__Directions__: Quote each line exactly, from the line that contains "[tab] (144, 2256)" down to the last line of the listing, and no other lines.
[Opening Exercise data section]
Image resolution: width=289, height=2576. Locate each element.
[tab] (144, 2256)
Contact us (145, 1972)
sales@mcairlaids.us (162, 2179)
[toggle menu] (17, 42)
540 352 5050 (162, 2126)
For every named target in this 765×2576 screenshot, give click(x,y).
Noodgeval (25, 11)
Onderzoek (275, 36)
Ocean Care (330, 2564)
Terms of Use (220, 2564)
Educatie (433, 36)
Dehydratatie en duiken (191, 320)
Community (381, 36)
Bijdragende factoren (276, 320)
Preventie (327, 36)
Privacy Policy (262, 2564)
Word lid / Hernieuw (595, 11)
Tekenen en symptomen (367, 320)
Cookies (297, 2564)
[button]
[Closing Exercise data section]
__Output of the exercise__:
[tab] (144, 2256)
Contact us (145, 1972)
sales@mcairlaids.us (162, 2179)
[toggle menu] (17, 42)
540 352 5050 (162, 2126)
For every named target in this 765×2576 screenshot, give click(x,y).
Noodgeval (25, 11)
Onderzoek (275, 36)
Ocean Care (330, 2564)
Terms of Use (220, 2564)
Educatie (433, 36)
Dehydratatie en duiken (191, 320)
Community (381, 36)
Bijdragende factoren (276, 320)
Preventie (327, 36)
Privacy Policy (262, 2564)
Word lid / Hernieuw (595, 11)
Tekenen en symptomen (367, 320)
Cookies (297, 2564)
[button]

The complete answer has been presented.